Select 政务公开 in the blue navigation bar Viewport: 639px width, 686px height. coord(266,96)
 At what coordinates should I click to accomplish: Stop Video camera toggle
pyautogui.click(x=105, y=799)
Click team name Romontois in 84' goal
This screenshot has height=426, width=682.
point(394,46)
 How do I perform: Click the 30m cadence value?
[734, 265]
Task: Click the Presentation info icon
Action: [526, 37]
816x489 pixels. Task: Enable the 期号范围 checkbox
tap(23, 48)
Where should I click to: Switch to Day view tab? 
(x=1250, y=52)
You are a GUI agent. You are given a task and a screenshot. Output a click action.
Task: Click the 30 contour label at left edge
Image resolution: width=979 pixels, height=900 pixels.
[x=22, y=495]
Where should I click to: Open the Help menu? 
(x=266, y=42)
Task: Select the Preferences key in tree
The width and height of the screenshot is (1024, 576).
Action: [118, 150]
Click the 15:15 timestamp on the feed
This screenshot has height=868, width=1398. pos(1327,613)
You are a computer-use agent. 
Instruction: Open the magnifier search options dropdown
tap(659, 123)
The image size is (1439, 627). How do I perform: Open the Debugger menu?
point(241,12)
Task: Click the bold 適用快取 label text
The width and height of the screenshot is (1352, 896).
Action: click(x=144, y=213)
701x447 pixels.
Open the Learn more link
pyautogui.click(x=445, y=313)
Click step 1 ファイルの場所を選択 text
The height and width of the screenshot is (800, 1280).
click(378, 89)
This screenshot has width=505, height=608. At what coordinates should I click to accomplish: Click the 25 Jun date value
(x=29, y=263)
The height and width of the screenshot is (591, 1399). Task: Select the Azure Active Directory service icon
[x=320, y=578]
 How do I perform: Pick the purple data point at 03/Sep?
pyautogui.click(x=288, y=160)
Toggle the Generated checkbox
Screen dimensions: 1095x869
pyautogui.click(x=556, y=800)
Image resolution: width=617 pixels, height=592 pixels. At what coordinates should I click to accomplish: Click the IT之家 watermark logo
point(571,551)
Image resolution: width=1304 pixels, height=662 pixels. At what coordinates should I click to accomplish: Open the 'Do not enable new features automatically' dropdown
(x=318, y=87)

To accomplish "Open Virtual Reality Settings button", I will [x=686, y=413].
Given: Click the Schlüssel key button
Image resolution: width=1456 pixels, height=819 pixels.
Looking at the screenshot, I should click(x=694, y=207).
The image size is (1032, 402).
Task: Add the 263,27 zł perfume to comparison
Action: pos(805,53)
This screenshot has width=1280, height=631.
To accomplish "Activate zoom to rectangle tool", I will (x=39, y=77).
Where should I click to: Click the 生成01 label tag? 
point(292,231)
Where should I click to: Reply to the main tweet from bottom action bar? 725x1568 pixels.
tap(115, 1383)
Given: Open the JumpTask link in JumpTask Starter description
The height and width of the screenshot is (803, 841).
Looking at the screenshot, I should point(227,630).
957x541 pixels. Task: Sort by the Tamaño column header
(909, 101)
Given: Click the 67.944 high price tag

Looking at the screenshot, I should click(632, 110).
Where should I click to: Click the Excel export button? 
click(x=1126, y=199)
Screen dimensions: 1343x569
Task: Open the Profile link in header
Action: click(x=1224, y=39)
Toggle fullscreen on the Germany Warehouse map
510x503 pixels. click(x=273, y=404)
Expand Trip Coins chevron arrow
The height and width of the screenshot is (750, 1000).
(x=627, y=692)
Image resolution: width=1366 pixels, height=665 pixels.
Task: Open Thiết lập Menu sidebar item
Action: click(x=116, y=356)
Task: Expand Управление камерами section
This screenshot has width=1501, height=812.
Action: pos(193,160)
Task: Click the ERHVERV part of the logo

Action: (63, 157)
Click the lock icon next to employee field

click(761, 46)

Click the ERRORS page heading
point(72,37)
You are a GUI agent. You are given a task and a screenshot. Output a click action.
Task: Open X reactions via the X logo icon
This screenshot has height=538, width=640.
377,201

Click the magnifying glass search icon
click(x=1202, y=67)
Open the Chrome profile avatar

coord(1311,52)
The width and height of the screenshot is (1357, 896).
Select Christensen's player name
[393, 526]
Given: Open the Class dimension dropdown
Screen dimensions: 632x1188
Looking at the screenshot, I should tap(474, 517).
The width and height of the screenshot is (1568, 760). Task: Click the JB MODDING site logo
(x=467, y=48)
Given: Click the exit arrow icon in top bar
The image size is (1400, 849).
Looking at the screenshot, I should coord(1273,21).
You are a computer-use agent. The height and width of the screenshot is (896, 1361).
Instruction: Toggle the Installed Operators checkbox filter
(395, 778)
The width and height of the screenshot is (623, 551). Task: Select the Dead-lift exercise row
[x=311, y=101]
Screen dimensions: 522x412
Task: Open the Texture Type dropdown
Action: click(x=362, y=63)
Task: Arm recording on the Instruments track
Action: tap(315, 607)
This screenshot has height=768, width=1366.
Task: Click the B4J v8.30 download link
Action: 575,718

====

What this task involves = Extract the entries above verbatim, starting with the line that contains "Click team name Romontois in 84' goal" and going on through the line that contains "This screenshot has height=868, width=1398.", with both of those lines included.

Solution to the problem =
Click team name Romontois in 84' goal
This screenshot has height=426, width=682.
point(394,46)
 How do I perform: Click the 30m cadence value?
[734, 265]
Task: Click the Presentation info icon
Action: [526, 37]
816x489 pixels. Task: Enable the 期号范围 checkbox
tap(23, 48)
Where should I click to: Switch to Day view tab? 
(x=1250, y=52)
You are a GUI agent. You are given a task and a screenshot. Output a click action.
Task: Click the 30 contour label at left edge
Image resolution: width=979 pixels, height=900 pixels.
[x=22, y=495]
Where should I click to: Open the Help menu? 
(x=266, y=42)
Task: Select the Preferences key in tree
The width and height of the screenshot is (1024, 576).
Action: [118, 150]
Click the 15:15 timestamp on the feed
This screenshot has height=868, width=1398. pos(1327,613)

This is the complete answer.